LLM embeddings and labels: Du Bois's Crisis essays¶
This worked example runs the embedding-native path end to end with the
llm library doing the two jobs that touch a model:
generating the document embeddings and naming the topics. Everything between is
pure topica. The corpus is the 704 essays W. E. B. Du Bois wrote for The Crisis
between 1910 and 1934 (the same corpus as the Du Bois example, here
modeled from sentence embeddings rather than word counts).
Focus of this example
llm_embed (cached) · an embedding model (FASTopic) · llm_topic_labels ·
plot_report. For the count-based workflow on this corpus see
Du Bois.
Needs the optional extras and two llm plugins for the fully local path:
examples/llm_topics.py.
1. Corpus¶
import csv, topica
rows = list(csv.DictReader(open("examples/dubois_crisis.csv")))
texts = [r["text"] for r in rows] # raw essay text for embedding
decade = [f"{r['decade']}s" for r in rows] # 1910s / 1920s / 1930s
stop = open("examples/english-stoplist.txt").read().split()

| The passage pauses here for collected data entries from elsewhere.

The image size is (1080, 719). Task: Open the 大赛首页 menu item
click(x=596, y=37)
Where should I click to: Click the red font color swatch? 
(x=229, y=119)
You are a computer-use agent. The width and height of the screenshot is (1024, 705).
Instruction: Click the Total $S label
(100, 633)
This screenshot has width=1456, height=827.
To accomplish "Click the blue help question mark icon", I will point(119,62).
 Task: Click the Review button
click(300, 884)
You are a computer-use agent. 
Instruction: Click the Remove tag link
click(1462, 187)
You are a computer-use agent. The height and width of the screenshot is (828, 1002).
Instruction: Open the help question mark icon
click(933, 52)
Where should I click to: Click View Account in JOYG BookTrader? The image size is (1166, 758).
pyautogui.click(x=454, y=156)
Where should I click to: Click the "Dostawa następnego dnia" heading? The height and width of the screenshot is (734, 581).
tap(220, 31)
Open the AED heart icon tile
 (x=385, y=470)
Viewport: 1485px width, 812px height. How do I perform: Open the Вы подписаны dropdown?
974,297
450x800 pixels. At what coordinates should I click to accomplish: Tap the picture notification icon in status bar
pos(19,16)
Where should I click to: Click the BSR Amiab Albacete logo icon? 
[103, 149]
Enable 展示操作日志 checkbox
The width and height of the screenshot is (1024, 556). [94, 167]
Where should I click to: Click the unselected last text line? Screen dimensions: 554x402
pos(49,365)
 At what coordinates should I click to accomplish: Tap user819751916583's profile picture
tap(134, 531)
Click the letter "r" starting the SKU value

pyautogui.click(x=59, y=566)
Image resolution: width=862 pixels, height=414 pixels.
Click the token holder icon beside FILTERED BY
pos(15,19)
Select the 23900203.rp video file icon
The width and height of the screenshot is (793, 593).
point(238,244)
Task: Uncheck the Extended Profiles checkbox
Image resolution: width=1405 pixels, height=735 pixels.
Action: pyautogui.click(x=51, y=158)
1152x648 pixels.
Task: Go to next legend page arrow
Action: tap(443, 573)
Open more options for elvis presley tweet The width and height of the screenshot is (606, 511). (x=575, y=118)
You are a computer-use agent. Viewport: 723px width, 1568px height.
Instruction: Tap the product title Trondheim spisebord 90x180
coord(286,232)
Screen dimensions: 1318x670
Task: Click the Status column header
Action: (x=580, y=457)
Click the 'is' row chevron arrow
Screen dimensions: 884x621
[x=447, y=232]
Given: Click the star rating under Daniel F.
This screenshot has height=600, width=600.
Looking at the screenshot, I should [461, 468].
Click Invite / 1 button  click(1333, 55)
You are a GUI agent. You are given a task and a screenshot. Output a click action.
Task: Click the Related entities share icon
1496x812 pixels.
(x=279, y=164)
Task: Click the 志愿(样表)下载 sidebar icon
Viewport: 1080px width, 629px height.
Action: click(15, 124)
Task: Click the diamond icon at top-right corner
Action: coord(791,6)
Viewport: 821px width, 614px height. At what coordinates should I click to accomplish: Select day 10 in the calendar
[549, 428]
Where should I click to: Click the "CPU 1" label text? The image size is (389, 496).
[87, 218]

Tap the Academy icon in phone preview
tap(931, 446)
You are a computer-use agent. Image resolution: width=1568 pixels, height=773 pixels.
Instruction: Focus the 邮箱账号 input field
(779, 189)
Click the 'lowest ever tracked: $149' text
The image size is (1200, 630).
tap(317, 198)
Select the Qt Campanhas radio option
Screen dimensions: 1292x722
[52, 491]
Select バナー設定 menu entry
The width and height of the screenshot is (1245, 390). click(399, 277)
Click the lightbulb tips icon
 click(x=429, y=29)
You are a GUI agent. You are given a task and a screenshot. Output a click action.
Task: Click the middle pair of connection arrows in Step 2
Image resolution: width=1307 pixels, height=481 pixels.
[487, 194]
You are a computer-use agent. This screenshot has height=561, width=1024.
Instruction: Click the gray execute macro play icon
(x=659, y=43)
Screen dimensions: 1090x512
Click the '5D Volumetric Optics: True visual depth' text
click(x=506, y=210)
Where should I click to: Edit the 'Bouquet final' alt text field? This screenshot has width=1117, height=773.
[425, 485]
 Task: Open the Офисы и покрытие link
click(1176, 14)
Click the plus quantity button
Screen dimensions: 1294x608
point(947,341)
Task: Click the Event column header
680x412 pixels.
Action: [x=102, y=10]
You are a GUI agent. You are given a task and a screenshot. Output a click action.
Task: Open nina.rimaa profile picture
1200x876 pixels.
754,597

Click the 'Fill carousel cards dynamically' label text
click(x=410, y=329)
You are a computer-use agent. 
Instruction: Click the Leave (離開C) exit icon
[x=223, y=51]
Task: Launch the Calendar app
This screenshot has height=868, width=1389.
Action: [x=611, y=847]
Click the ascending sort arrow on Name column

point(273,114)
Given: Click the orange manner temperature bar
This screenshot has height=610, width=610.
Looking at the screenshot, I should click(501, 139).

docs = [topica.tokenize(t, stopwords=stop, min_length=4) for t in texts] # tokens for the model
2. Embed — once, cached¶
llm_embed produces the document-vector matrix the embedding models need. Naming
a local sentence-transformers model keeps it offline and free; cache= writes
the matrix to disk so re-running the script reloads it instead of re-embedding
(embeddings are the costly step).
doc_emb = topica.llm_embed(
texts, model="sentence-transformers/all-MiniLM-L6-v2", cache="crisis_emb.npz"
)
doc_emb.shape # (704, 384)
3. Model¶
FASTopic reads topics off optimal-transport plans between the document, topic,
and word embeddings — mixed-membership, so every essay gets a topic distribution.
model = topica.FASTopic(num_topics=10, epochs=200, seed=1)
model.fit(docs, doc_emb)
for t in range(model.num_topics):
print(t, " ".join(w for w, _ in model.top_words(6, topic=t)))
0 lazy sisters manners latin antipathy hawaii
1 peoples africa revolution india religion british
2 murderer imprisonment unconstitutional murders punished lynchers
3 drama yonder almighty thou king shadows
4 coöperative consumers survey agricultural pays capitalize
5 imprisoned toussaint petition legion bentley methodist
6 officers miss night street louis town
7 taft darrow wilson's woodrow appointment politician
8 bruce hayti porters sympathize pullman ireland
9 segregation voters votes republican voting vote
4. Name the topics with an LLM¶
topica is the plumbing: it builds a prompt from each topic's top words and
representative essays, and you bring the model. Here a local ollama model labels
them; temperature=0 keeps the labels stable. set_labels=True stores them so
they flow into topic_info and the report.
backend = topica.llm_backend("llama3.2", temperature=0) # or "gpt-4o-mini"
labels = topica.llm_topic_labels(model, texts, call=backend, set_labels=True)
topica.topic_label_prompts(model, texts)[1] # inspect exactly what the model saw
This step needs a labeling model available through llm (a local one via
llm-ollama, or a hosted one with an API key); the output labels are whatever
your model returns. The deterministic descriptors (label_topics: FREX /
probability / lift) remain the defensible naming for publication; the LLM labels
are the readable shorthand. With set_labels=True they replace the default labels
everywhere, including the report below.
5. Report¶
fig = topica.plot_report(model, texts=docs, timestamps=decade, n=6,
title="FASTopic on W.E.B. Du Bois's Crisis essays (K=10)")
fig.savefig("crisis_report.png", dpi=200)

The figure above is the actual output of steps 1–3 and 5 (MiniLM embeddings, the FASTopic fit, real top words). It shows topica's default topic labels — each topic's top words — because the rendered figure was built without a labeling model; run step 4 with your own model to swap in readable names. The time panel reads as intellectual history: the Africa / Pan-African topic (1) and the economic-cooperation topic (4) climb steadily from the 1910s to the 1930s, tracking the arc of Du Bois's later writing.